For someone just getting into the swing of things, it was incredibly overwhelming and it led to an acute case of analysis paralysis–instead of making use of the incredible variety available to me, I stuck with 3-4 tools and a handful of ingredients. Boring!
Simplifying Our Kitchen
Over the Christmas break, we relocated our family to a new apartment, which essentially meant lots of packing, carrying, stair climbing, and frequently questioning the necessity of all the “stuff” we actually had in the kitchen and otherwise. Surely, there had to be a simpler way, and it led me to thinking about and writing this post–a handful of straightforward but not always easy ideas for simplifying the space where most food begins and ends. Try these out and share your own ideas for creating a more peaceful and functional kitchen in the comments!
- Eliminate unitaskers. One of Alton Brown’s mottos is not to have anything in the kitchen with only one job, except the fire extinguisher. Hundreds of kitchen tools and gadgets might fit this criteria, and eliminating them or consolidating their functions into other tools can really clean up your kitchen. Here are a few other examples.
- Pare down the knives. You don’t need that extravagant knife set–in fact, you can probably do with 3 or 4. That leaves the counter space you would have used for your knife block free for something else!
- Select your favorite pots and pans, then donate the rest to someone who will actually use them. The only ones I really need are a large 12-14” nonstick, a small 6-8” nonstick, a tiny and medium sauce pot, and a large soup and pasta pot. That’s a total of 5 pots and a lot more room in the kitchen cabinet.

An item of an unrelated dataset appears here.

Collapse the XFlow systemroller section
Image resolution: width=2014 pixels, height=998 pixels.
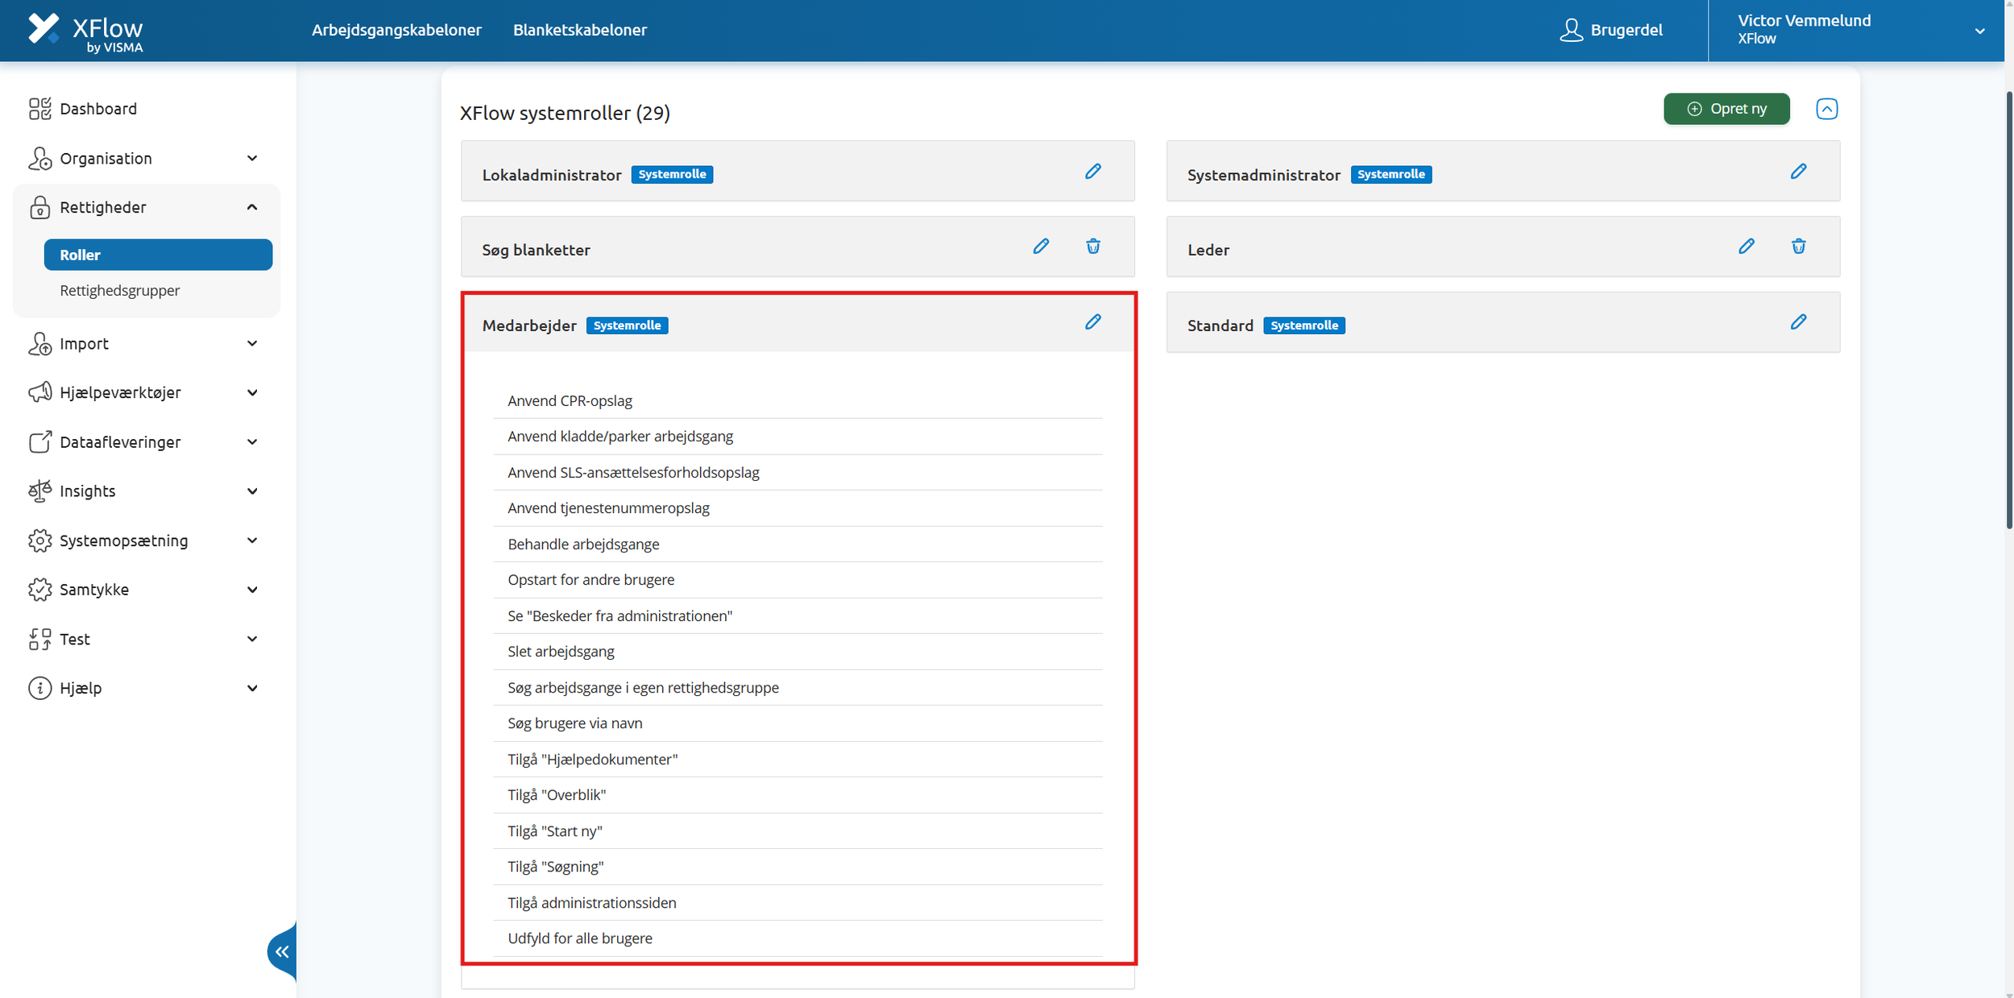point(1826,109)
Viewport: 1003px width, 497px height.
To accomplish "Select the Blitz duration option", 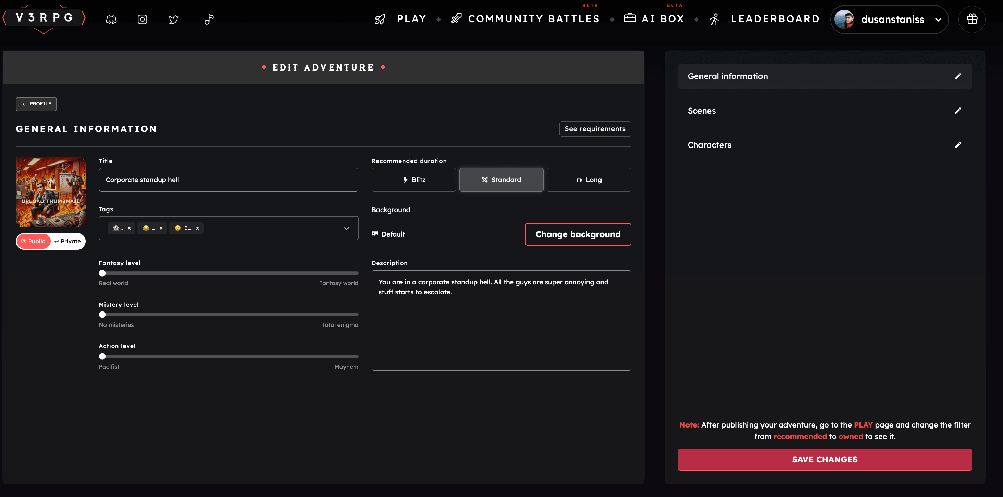I will click(x=414, y=179).
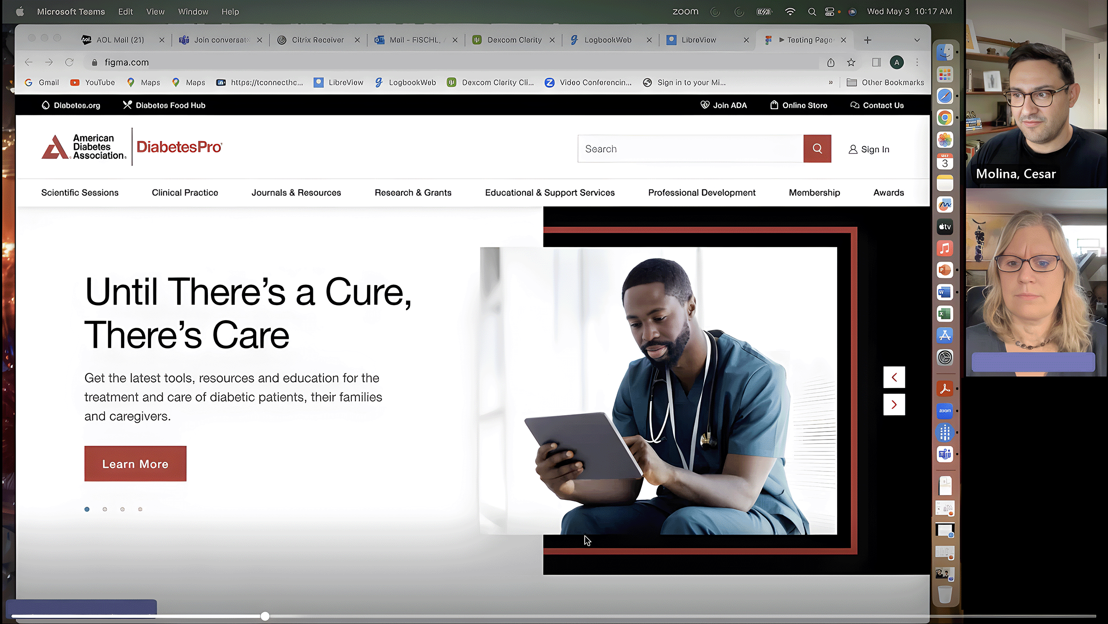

- Don’t keep up with the Cooking Joneses. Just because everyone else on the block has a rice cooker doesn’t mean you need or will use one. Know what your favorites are, experiment with alternatives if it’s a possibility for you, and stick with what’s actually functional in your own kitchen.
- Group things by function. Rather than organizing items by similarities (all plates in one location, for example), store them where you’re most likely to need them. That means spices are near your prep and cooking area, serving plates are near your stove, storage containers are near the fridge or the sink, and so on.
- Clear off the refrigerator. While a kitchen refrigerator plastered with cards and messages might create feelings of nostalgia and warmth, try peeling back all of those materials to reveal the refrigerator hiding beneath. It’s one of the easiest things to do to make your kitchen look less visually cluttered.
- Take the time to organize your recipes. Rather than buying and storing cookbooks that you rarely reference, consider keeping only a few favorites, and copying other favorite recipes into a three-ring binder. You can easily make notes on your copies to amend the recipes, and you won’t get upset if you get food on them when you cook (you can also use sheet protectors to avoid this problem).
- Review the pantry every 3 months. The most frustrating thing for me is throwing out good food that was hiding in the pantry for too long and expired. That’s why I go through the entire pantry every three months and plan meals around the oldest or most abundant foods. It’s a simple way to make sure that everything gets used before it goes bad.
- Consider other storage solutions. If you have the ability to modify your kitchen, you might gain a great deal of space and ability to organize your kitchen by considering storage solutions you don’t currently have. Examples include pull-out pantries, corner Lazy Susans, and drawer storage.
What’s your favorite tip for simplifying your kitchen?